Over the past few years we have established other interdisciplinary ventures. We now have Randy Roth, Ph.D. and Francine Quail, P.T., staffing in the Thoracic Outlet Clinic with Dr. Lazar Greenfield, Jan Bachman, Ph.D., as consulting psychologist in the Dental School Facial Pain Clinic one day each week. Dr. Roth and Leanne Pominville, P.T., collaborate with Margaret Punch, M.D., from OB/GYN who runs a weekly Chronic Pelvic Pain Service in our clinic.

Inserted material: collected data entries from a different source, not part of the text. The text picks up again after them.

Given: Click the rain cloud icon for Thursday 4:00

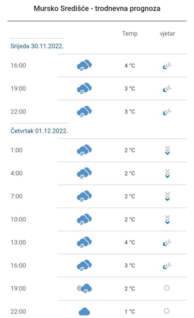Looking at the screenshot, I should 84,173.
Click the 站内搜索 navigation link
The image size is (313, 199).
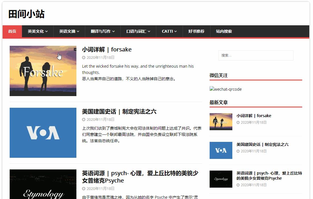[224, 31]
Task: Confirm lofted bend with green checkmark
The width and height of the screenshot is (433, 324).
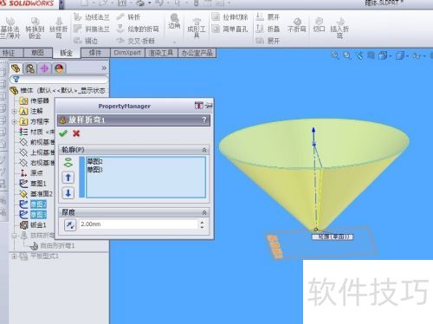Action: click(63, 133)
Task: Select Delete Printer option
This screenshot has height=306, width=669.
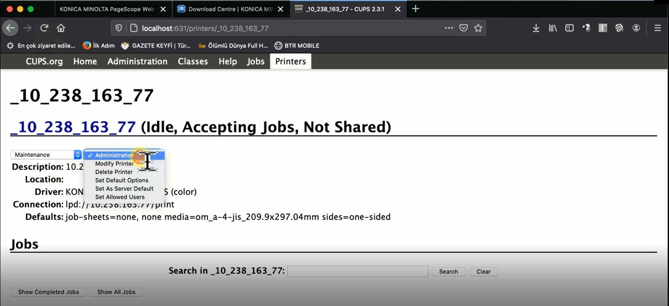Action: (x=114, y=172)
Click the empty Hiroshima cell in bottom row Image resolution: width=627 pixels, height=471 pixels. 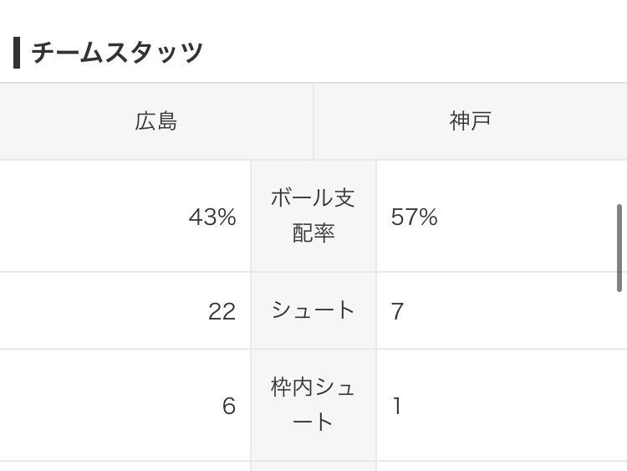125,466
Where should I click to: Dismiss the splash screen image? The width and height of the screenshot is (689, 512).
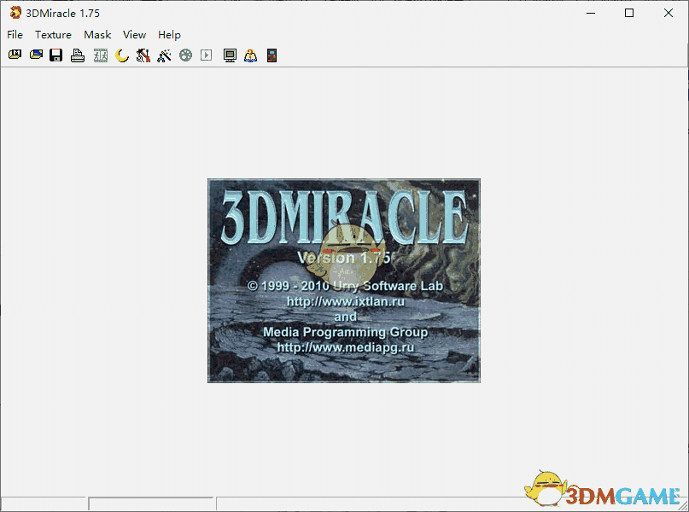click(343, 280)
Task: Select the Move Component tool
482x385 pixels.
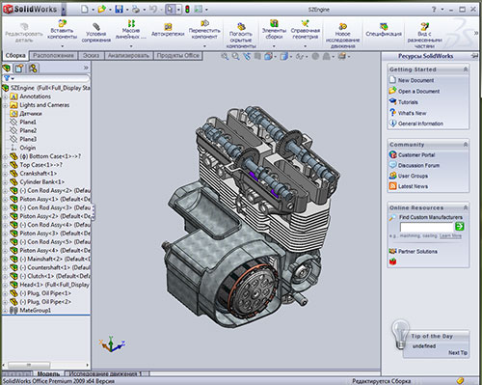Action: [x=204, y=23]
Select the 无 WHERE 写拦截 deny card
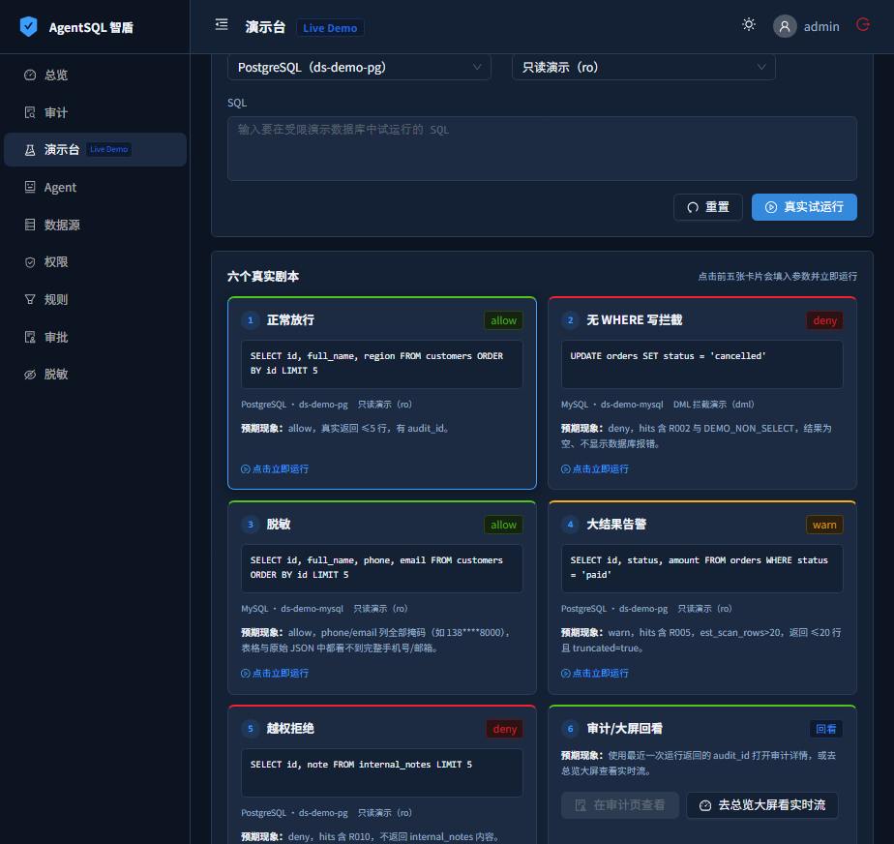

We’ve also established a joint clinic with Physical Medicine and Rehabilitation at the VA Medical Center which is currently staffed by Jack Rosenberg, M.D. Starting in January, we will be working in close collaboration with Oren Sagher, M.D., from Neurosurgery in the evaluation and management of patients who may require spinal cord simulation and indwelling intrathecal morphine or baclofen pumps for managing chronic pain. In January we will also see the establishment of a satellite clinic at the University Center for Speciality Care in Livonia.

Patients referred to us continue to increase in complexity and fully tax our core team. However, our total numbers have increased annually and we are currently seeing nearly 6,000 patient visits a year. We are making a concerted effort to improve our research activity. Over the past few years our clinical staff has presented over 15 abstracts and papers at professional meetings and had several articles published in professional journals. To further these efforts, we are taking on a part-time research nurse and part-time research associate beginning in January. Jack Rosenberg has been designated as Director of Pain Research. Some of the protocols either underway or about to be started are listed in the Research Report (see pg. 3).

The advent of managed care will undoubtedly have its impact on pain services. We are actively involved with Joel Saper and others in the state who have the ear of the Michigan legislatures so that hopefully we will be able to preserve our place in the institution and continue to provide the much needed services for this very difficult group of patients.